Full texts are a little more challenging, but I’ve tried a couple of tasks which mean that the students write their own questions, for example. Alternatively I dictate a list of words and/or numbers and ask the students to identify their relevance in the text. For gist, the old “predict the content” from the title and students read to identify their ideas is an easy go to. In terms of follow up language work as well, you can ask students to underline key words or structures and use verbal questions to get students to focus on the language in the text. One piece of printout for the students, no IWB at all.

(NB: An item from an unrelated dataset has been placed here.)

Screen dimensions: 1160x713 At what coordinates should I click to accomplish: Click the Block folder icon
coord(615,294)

I use scrap paper a lot too. I have a pile of postcard sized paper which I bring to every class, made from old handouts cut up. These are given to the students with questions, challenges, error correction, etc. on as I go round the room. Instead of writing and printing flashcards, get students to create their own on these.

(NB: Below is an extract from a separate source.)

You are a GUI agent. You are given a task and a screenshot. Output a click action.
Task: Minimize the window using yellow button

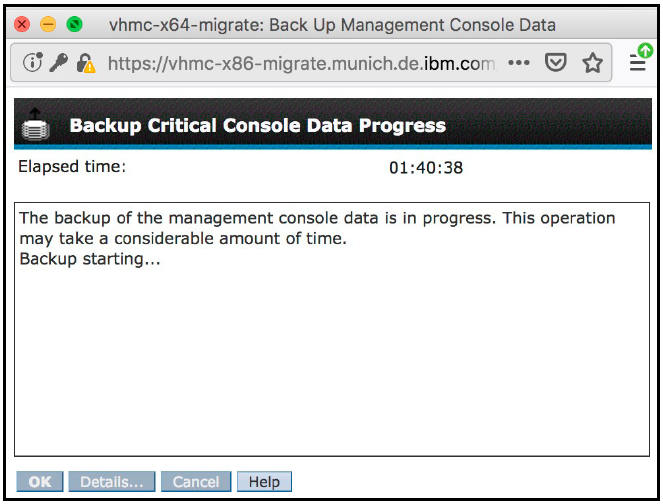(x=48, y=23)
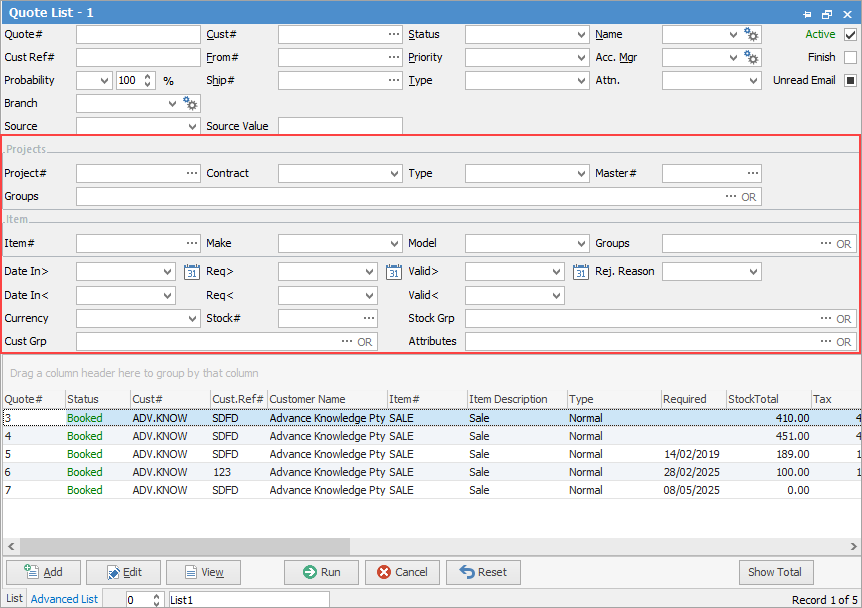Expand the Rej. Reason dropdown

pos(753,272)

And remember as well that at the heart of every ESOL class is human interaction, and without it you’ve just got a teacher telling students about grammar. Interaction, lockdowns nothwithstanding, needs no technology. Why do you need to write down discussion questions, for example? Why not just ask the students the first question and then see where the discussion goes, feeding new questions as the task progresses?

Reusable resources have a place here as well: laminated copies of photographs, for example, have a huge potential for jumping off points for lessons, and could be used incredibly effectively. Pictures of places, for example, could be used to start role plays, situational and functional language, locational language, alll sorts. Students take a picture and you lead with verbal prompts like “What place is it?” then “Where?” “What do people do there?” “What do you say when…?” Take them in, clean them off, use them again.

Like I said above, though, it’s a whole lot more complex than people think. The thing I haven’t really touched on here is embodying the environmental values in your own life outside of work: after all we are much more than the jobs we do, and that goes for the environment too. I know I’m far from perfect, but there’s something hypocritical about inisisting people cut the amount of paper we use at work, while at the same time driving to work in a massive gas guzzler. I don’t like saying that, because I don’t want to put people off reducing paper, etc., at work, but to get these things right, you have to think about all aspects of your life. We need think about it ecologicially in the broadest sense of the word: how do our lives interact with the world and the environment around us.